> Your objective
Omit the pictures and retype only the lines from the one containing "Clear the property image" through the end of the listing, both ends included.

::::

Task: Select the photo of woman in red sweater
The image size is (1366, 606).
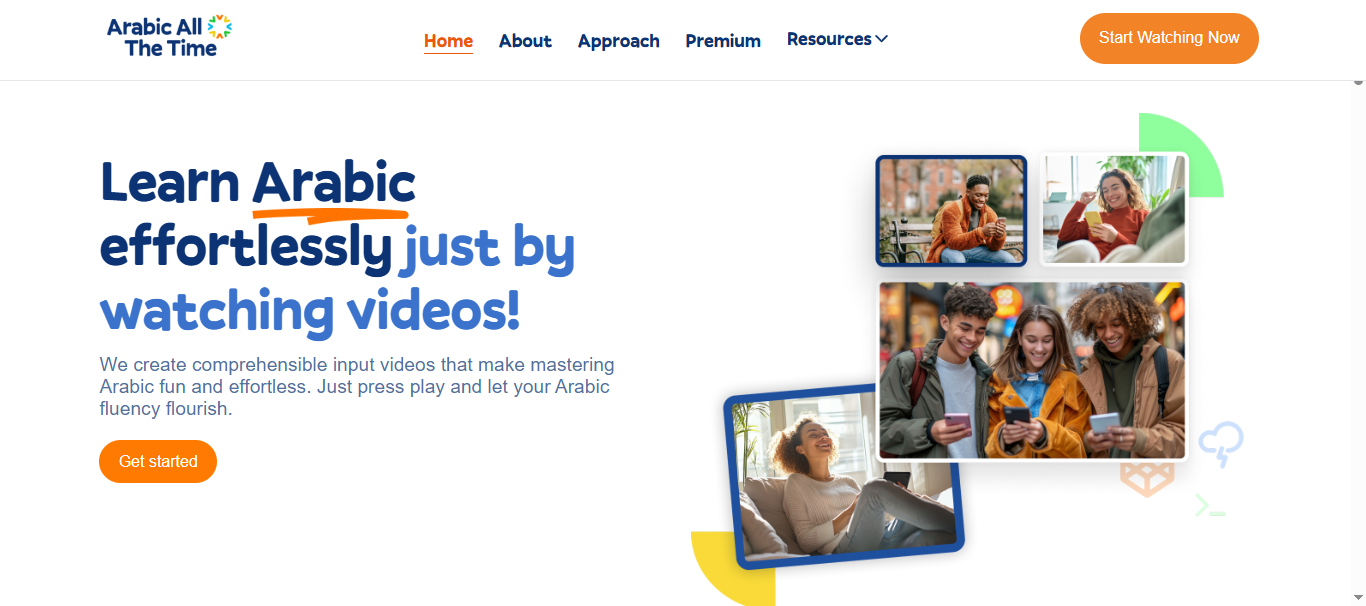Action: point(1113,209)
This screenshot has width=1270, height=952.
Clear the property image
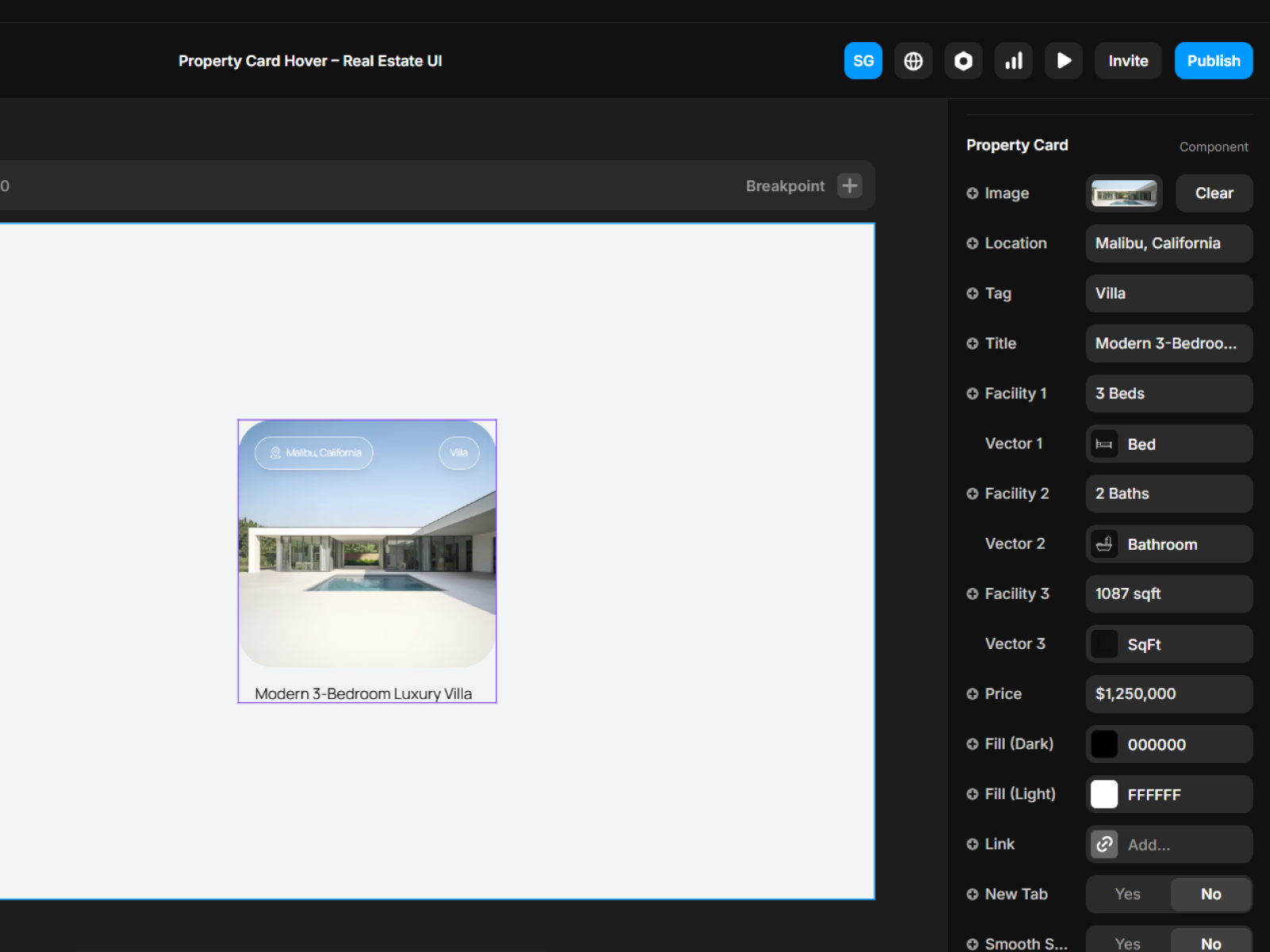tap(1214, 194)
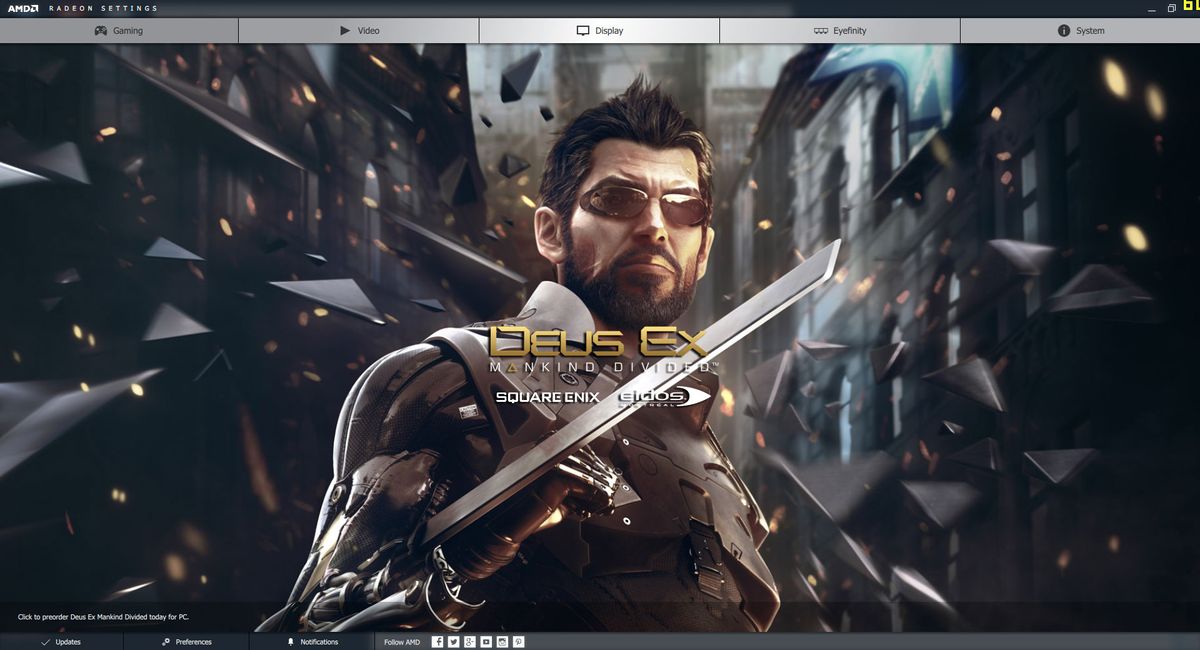Open AMD's Pinterest page
The width and height of the screenshot is (1200, 650).
(517, 642)
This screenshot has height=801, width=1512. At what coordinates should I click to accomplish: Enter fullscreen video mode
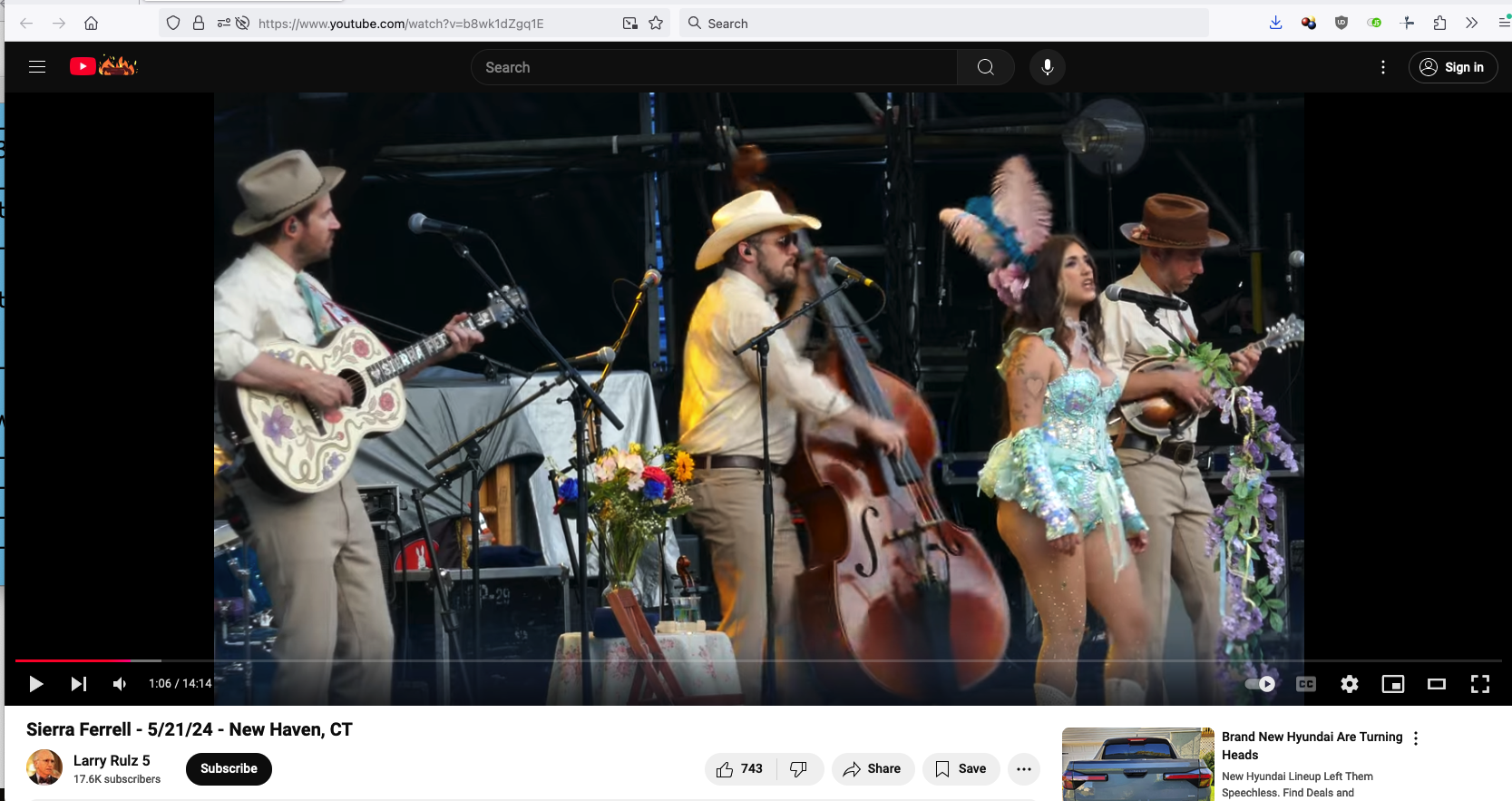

::::

> Solution for this problem
Clear the property image
tap(1214, 194)
Open AMD's Pinterest page
The width and height of the screenshot is (1200, 650).
(517, 642)
This screenshot has height=801, width=1512. At what coordinates should I click to accomplish: Enter fullscreen video mode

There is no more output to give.